In 2005 Larry King asked Billy Graham if “gay people are lesser.” Graham replied “it’s just one of many sins.” He felt the church has bigger fish to fry. Last week I made the same recommendation. A few readers asked for a few more fish. Here they are.
Not understanding the times. The sons of Issachar were lauded for understanding the times (I Chr. 12:32). I’m not sure most church leaders do. James Davison Hunter defines the church as in exile, similar to what the Israelites faced in Babylon. He says Christians must come to terms with this.1 I wonder how church leaders are doing this. Max De Pree said the first responsibility of a leader is to define reality. If the church is in exile, then not understanding the times is a big fish to fry. In fact, it points out other fish.
Hubris. The Israelites were in exile because of their idolatries (2 Chr. 36:17-20). Jewish leaders reacted arrogantly to this indictment. In their hubris they falsely assured the nation that relocation would be brief. One leader, Hananiah, predicted that within two years the Jews would return to Judea and Jerusalem would be restored. Wrong.

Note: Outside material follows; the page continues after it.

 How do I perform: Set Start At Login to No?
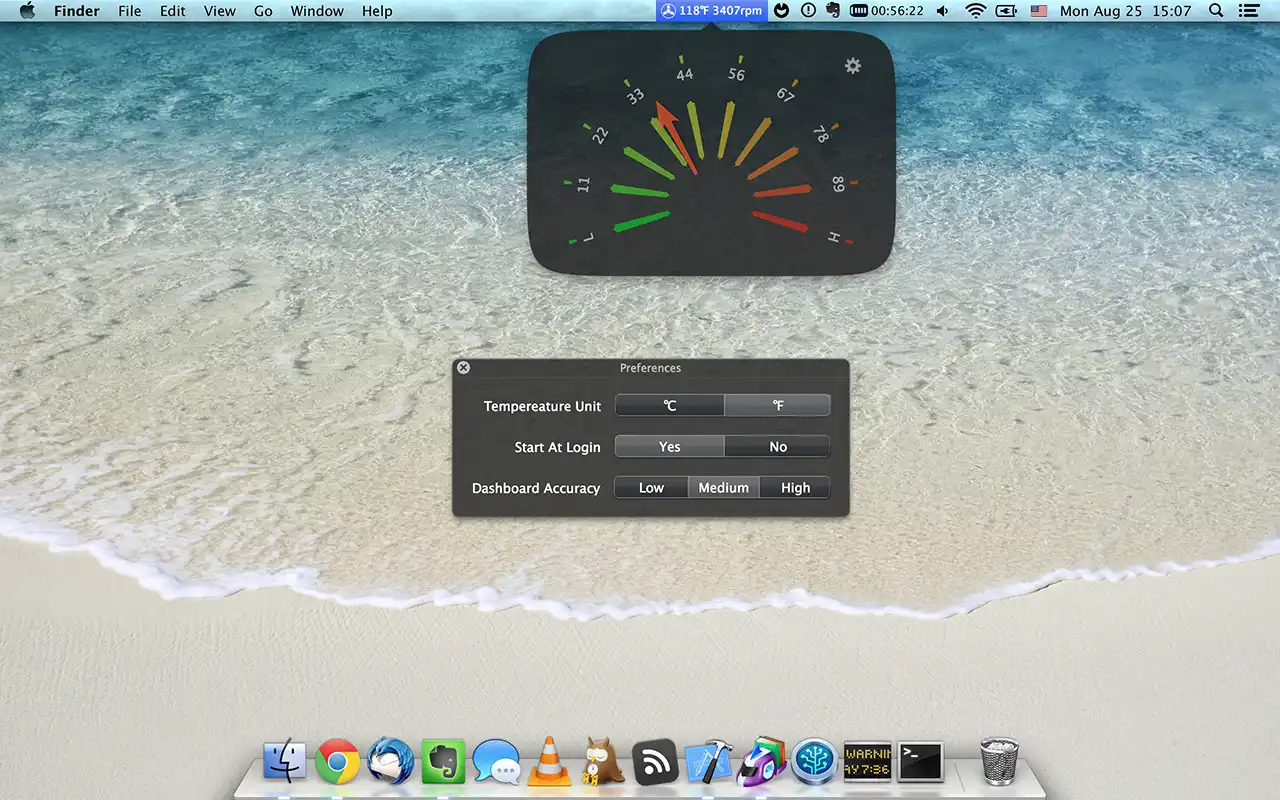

All sorts of idolatries plague the church. They include idealism, individualism, and consumerism but the deeper issue is they produce fatally flawed strategies for changing the world. Hunter says this but the response by church leaders is often indignation. Like Hananiah, they have difficulty believing they’re idolatrous. It’s a big fish worth frying.
Incoherence. The Babylonians spoke Aramaic. The Jews spoke Hebrew. The Hebrew language was incoherent to Babylonians. That might be why the sons of Judah (the ones who did recognize reality) were selected to study the language and literature of Babylon (Daniel 1). They learned to translate their peculiar biblical language into the conventional language of Babylon. Incoherence is another big fish to fry.
When I came to faith I found most Christians to be sincere but incoherent. They were fluent in the peculiar language of scripture, such as “the blood of Christ cleanses.” But I found most of them uninterested in translating scripture into the conventional language of the street. They didn’t believe the church is in exile. They remain incoherent.
Early Christians were coherent. In the anonymous “Letter to Diognetius,” the writer notes how “Christians cannot be distinguished from the rest of the human race by country, language, or customs… they do not use a peculiar form of speech.” We live in a cultural context similar to the Babylonian exile. Babylon had a polyglot of pagan deities, tucked in 1197 temples. Saying there was only One True God was considered intolerant. This is similar to our world. “It is important to find words that are graspable by those who no longer go through the doors of churches or synagogues,” writes Michael Novak. “It is necessary to express these originally religious concepts in non-religious ways.”2
Inattentive. In exile, God told the Israelites to benchmark success by the flourishing of Babylon. “Pray to the Lord for it, because if it prospers, you too will prosper” (Jer. 29:7). Churches generally don’t pay much attention to this. Do you know any benchmarking success by the flourishing of their city’s institutions? There’s a way to find out.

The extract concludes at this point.